El principal instrumento al servicio de la estrategia elegida por Washington es la OTAN, lo que explica por qué ha sobrevivido al colapso del adversario que constituía la razón de ser de la organización. La OTAN todavía habla hoy en el nombre de la "comunidad internacional", expresando así su desprecio por los principios democráticos que gobiernan la mencionada comunidad a través de la ONU. Sin embargo la OTAN actúa solamente al servicio de los objetivos de Washington —ni más ni menos— como muestra la historia de la pasada década, desde la Guerra del Golfo hasta Kosovo,.

La estrategia empleada por la Tríada bajo la dirección de los EE.UU. tiene el objetivo de construir un mundo unipolar organizado sobre la base de dos principios complementarios: la dictadura unilateral del capital de las transnacionales dominantes y el despliegue del imperio militar norteamericano, al cual todas las naciones deben ser compelidas a someterse. Ningún otro proyecto puede ser tolerado dentro de esta perspectiva, ni siquiera el proyecto europeo de los aliados subalternos de la OTAN, y especialmente ningún proyecto que conlleve algún grado de autonomía, como el de China, el cual debe ser quebrado por la fuerza, si fuese necesario.

Esta visión de un mundo unipolar está siendo crecientemente enfrentada por la de una globalización multipolar, la única estrategia que permitiría a las distintas regiones del mundo alcanzar un desarrollo social aceptable y, por consiguiente, fomentar la democratización social y la reducción de los motivos de conflicto. La estrategia hegemónica de los EE.UU. y sus aliados de la OTAN es hoy el principal enemigo del progreso social, de la democracia y de la paz.

El siglo XXI no será el "siglo de América" Será un siglo de vastos conflictos, y la aparición de luchas sociales que cuestionen la desproporcionada ambición de Washington y el capital.

La crisis está exacerbando las contradicciones dentro del bloque de las clases dominantes.
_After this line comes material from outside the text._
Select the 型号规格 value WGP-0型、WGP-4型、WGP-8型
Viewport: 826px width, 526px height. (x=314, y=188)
Estos conflictos tomarán una creciente y aguda dimensión internacional y, por ello, pondrá a los estados y a los grupos de estados unos contra otros. Uno puede ya discernir el primero de los indicios de un conflicto entre los EE.UU., Japón, y su fiel aliado australiano, de un lado, y China y los otros países asiáticos, en el otro. Tampoco es difícil de avistar el renacimiento de un conflicto entre los EE.UU. y Rusia, si este último país logra desembarazarse de la espiral en la que Boris Yeltsin lo arrastró. Y si la izquierda europea pudiera liberarse a sí misma de su sumisión al doble dictado del capital y de Washington, sería posible imaginar que la nueva estrategia europea sería articulada con la de Rusia, China, India y el Tercer Mundo en general, en la perspectiva de un esfuerzo por una necesaria construcción multipolar. Si esto no ocurre, el proyecto europeo propio desaparecerá.
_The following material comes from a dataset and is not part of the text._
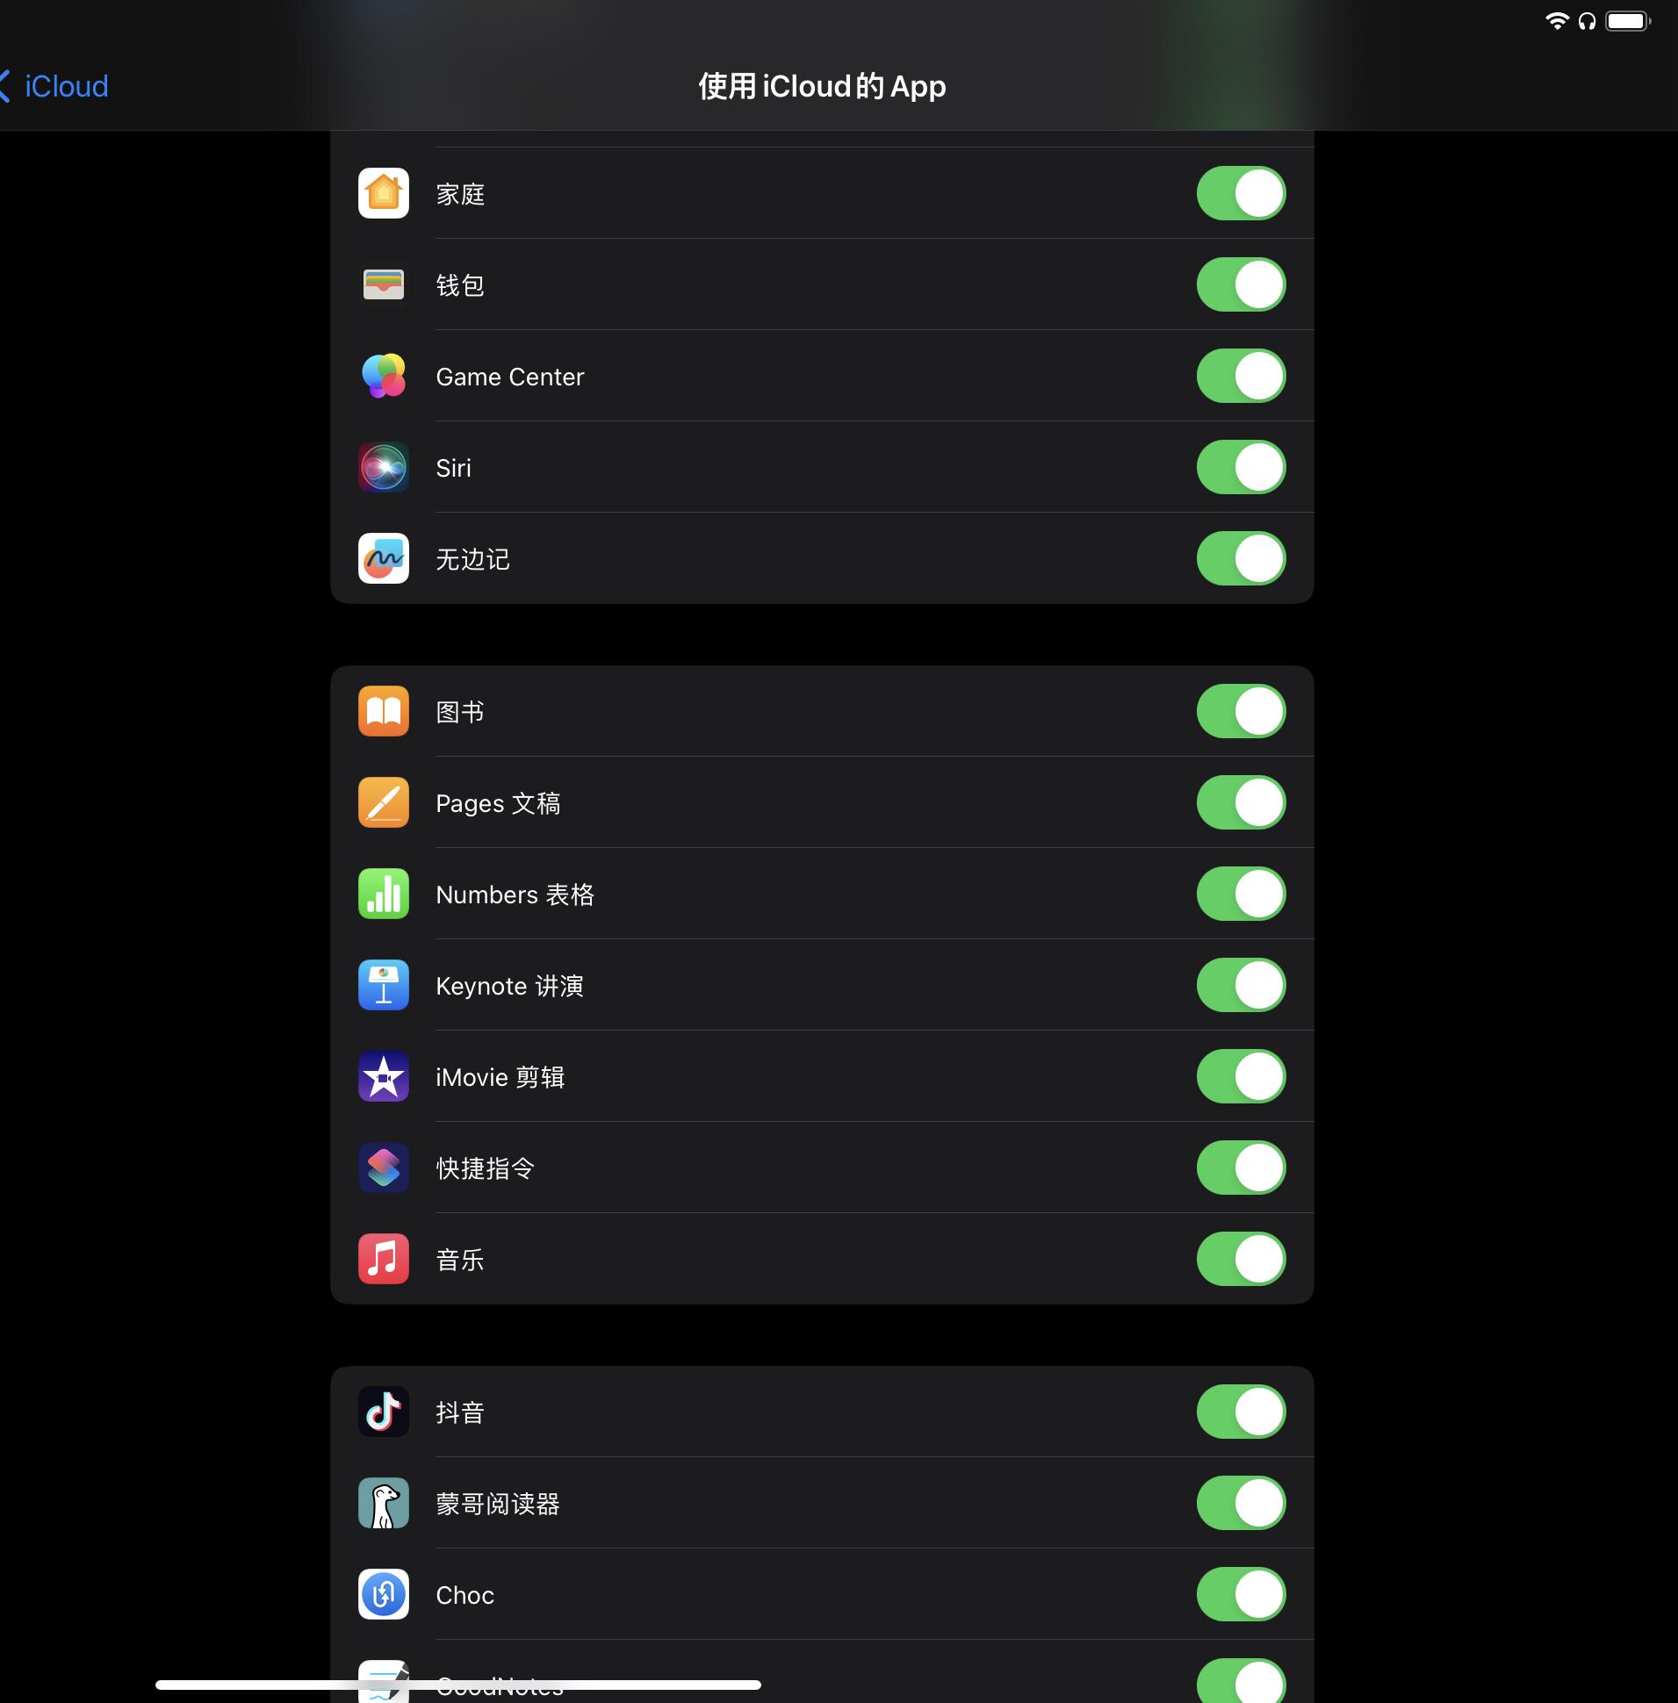Viewport: 1678px width, 1703px height.
Task: Go back to the iCloud settings page
Action: (x=55, y=86)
La cuestión central consiste entonces en cómo serán articulados los conflictos y las luchas sociales (es importante diferenciarlos). ¿Cuál triunfará? ¿Las luchas sociales serán subordinadas, encuadradas por los conflictos y, por ello, dominadas por las potencias hegemónicas, e incluso instrumentalizadas en beneficio de esas potencias? ¿O las luchas sociales, por el contrario, conquistarán su autonomía y forzaran a las potencias principales a aceptar sus exigencias?
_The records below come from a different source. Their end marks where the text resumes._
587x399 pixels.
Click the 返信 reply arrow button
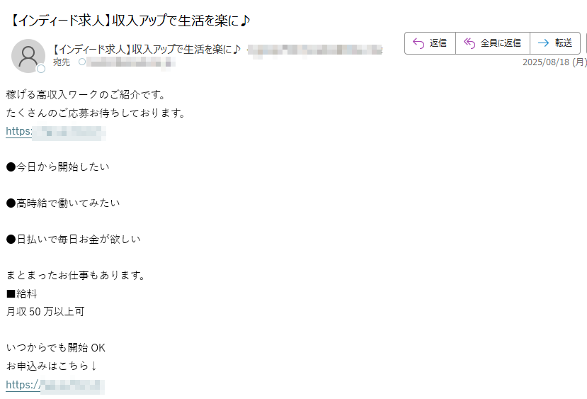click(x=430, y=43)
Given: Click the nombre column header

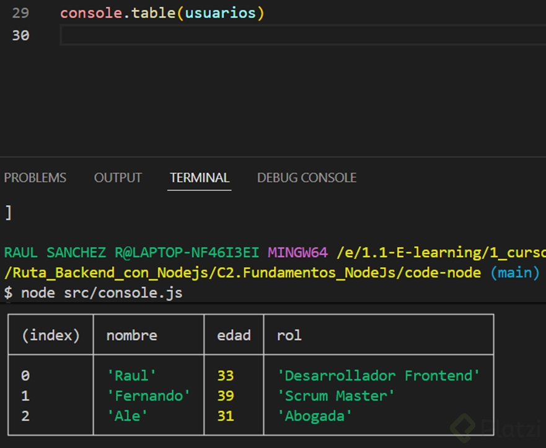Looking at the screenshot, I should (x=131, y=335).
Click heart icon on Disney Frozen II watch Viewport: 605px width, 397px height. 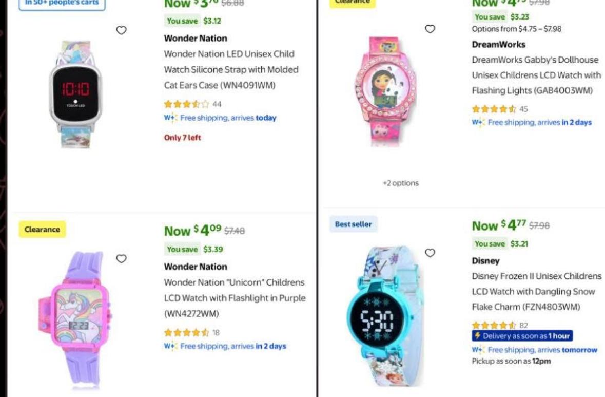coord(430,253)
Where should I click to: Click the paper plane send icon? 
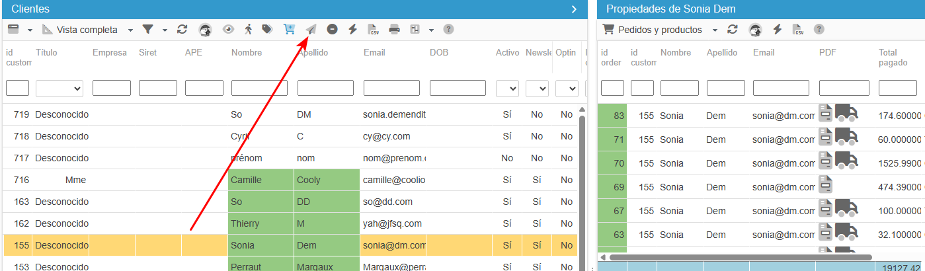coord(311,30)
Por supuesto, yo no me imagino que los conflictos y las luchas del siglo XXI van a producir una réplica del siglo XX. La historia no se repite de acuerdo a un modelo cíclico. Las sociedades de hoy están enfrentadas a nuevos desafíos en todos los niveles. Pero precisamente porque las contradicciones inmanentes del capitalismo son más agudas al final del siglo que lo que fueron en el principio, y porque los medios de destrucción son también mucho más grandes, las alternativas para el siglo XXI, más que nunca antes, son "socialismo o barbarie".